Ahmadinejad spoke at a rally in Tehran as tens of thousands of Iranians marked the 33rd anniversary of the Islamic Revolution that toppled the pro-Western monarchy and brought Islamic clerics to power.
Ahmadinejad did not elaborate on the upcoming announcement but insisted Iran would never give up its uranium enrichment, a process that makes material for reactors as well as weapons.
The West suspects Iran's nuclear program is aimed at producing atomic weapons, a charge Tehran denies, insisting it's geared for peaceful purposes only, such as energy production.
Four rounds of U.N. sanctions and recent tough financial penalties by the U.S. and the European Union have failed to get Iran to halt aspects of its atomic work that could provide a possible pathway to weapons production.
"Within the next few days the world will witness the inauguration of several big new achievements in the nuclear field," Ahmadinejad told the crowd in Tehran's famous Azadi, or Freedom, square.
Iran has said it is forced to manufacture nuclear fuel rods, which provide fuel for reactors, on its own since international sanctions ban it from buying them on foreign markets. In January, Iran said it had produced its first such fuel rod.
Apart from progress on the rods, the upcoming announcement could pertain to Iran's underground enrichment facility at Fordo or upgraded centrifuges, which are expected to be installed at the facility in the central town of Natanz. Iran has also said it would inaugurate the Russian-built nuclear power plant in the southern port of Bushehr in 2012.
Iran's unchecked pursuit of the nuclear program scuttled negotiations a year ago but Iranian officials last month proposed a return to the talks with the five permanent U.N. Security Council members plus Germany.
"Iran is ready for talks within the framework of equality and justice," Ahmadinejad repeated on said Saturday but warned that Tehran "will never enter talks if enemies behave arrogantly."
In the past, Iran has angered Western officials by appearing to buy time through opening talks and weighing proposals even while pressing ahead with the nuclear program.
Washington recently levied new penalties aimed at limiting Iran's ability to sell oil, which accounts for 80 percent of its foreign revenue, while the European Union adopted its own toughest measures yet on Iran, including an oil embargo and freeze of the country's central bank assets.
Israel is worried Iran could be on the brink of an atomic bomb and many Israeli officials believe sanctions only give Tehran time to move its nuclear program underground, out of reach of Israeli military strikes.

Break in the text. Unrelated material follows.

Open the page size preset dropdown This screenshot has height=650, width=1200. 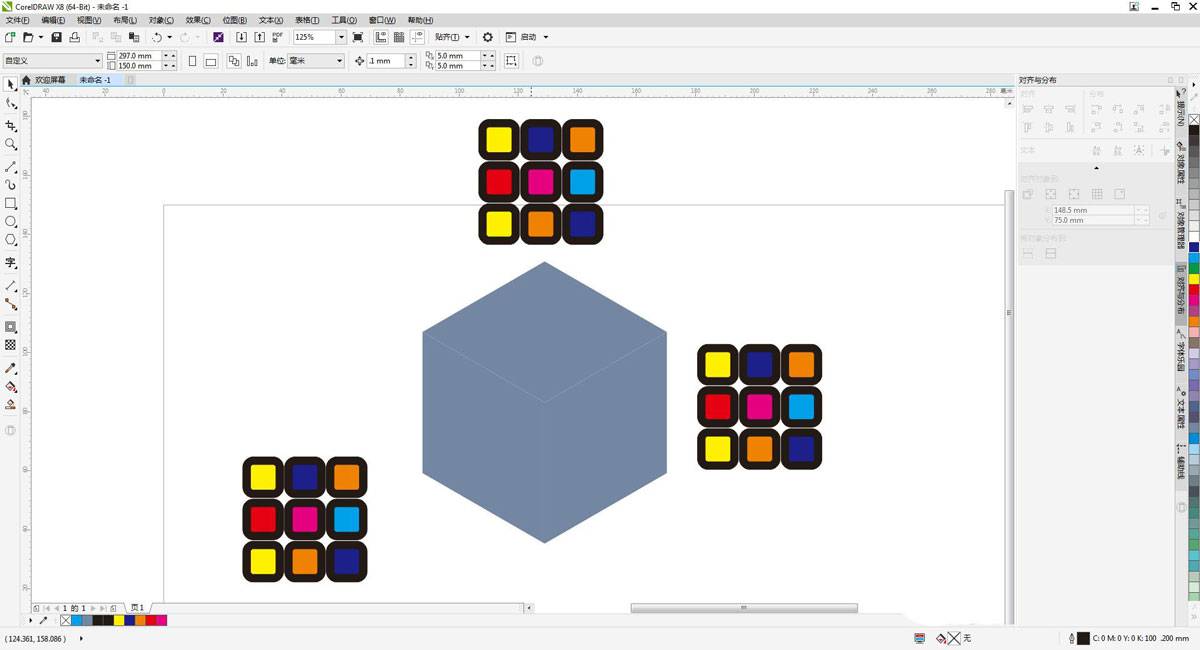[97, 61]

The U.S. and its allies argue that Israel should hold off on any military strike on Iranian nuclear facilities to allow more time for sanctions to work.
Before Ahmadinejad spoke Saturday, visiting Hamas prime minister from Gaza, Ismail Haniyeh, also addressed the crowd, congratulating Iranians on the 1979 anniversary and vowing that his militant Palestinian group would never recognize Iran's and Hamas' archenemy, Israel.

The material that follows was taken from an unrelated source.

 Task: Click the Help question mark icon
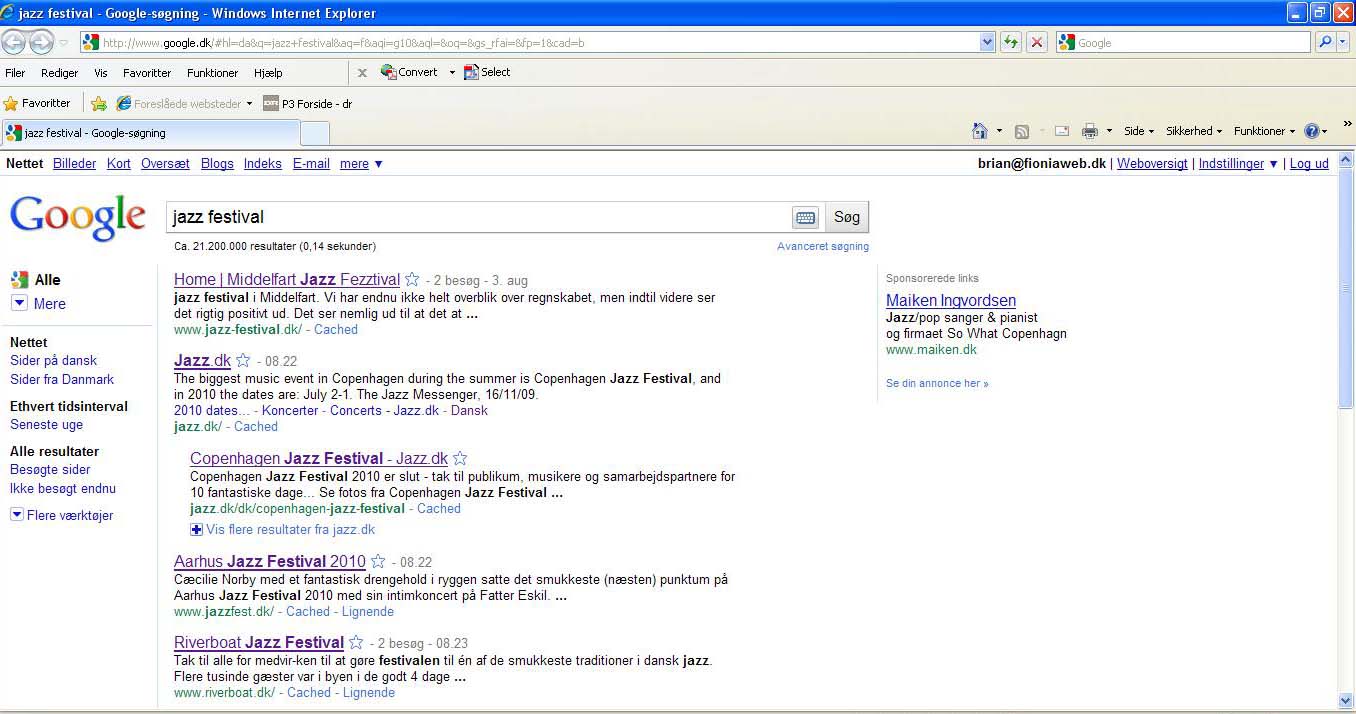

Also at the Tehran rally, Iran displayed a real-size model of the U.S. drone RQ-170 Sentinel, captured by Iran in December near the border with Afghanistan. Iran has touted the drone's capture as one of its successes against the West.
The state TV called the drone is a "symbol of power" of the Iranian armed forces "against the global arrogance" of the U.S.
The report broadcast footage of other rallies around Iran, saying millions participated in the anniversary celebrations, many under heavy snowfall.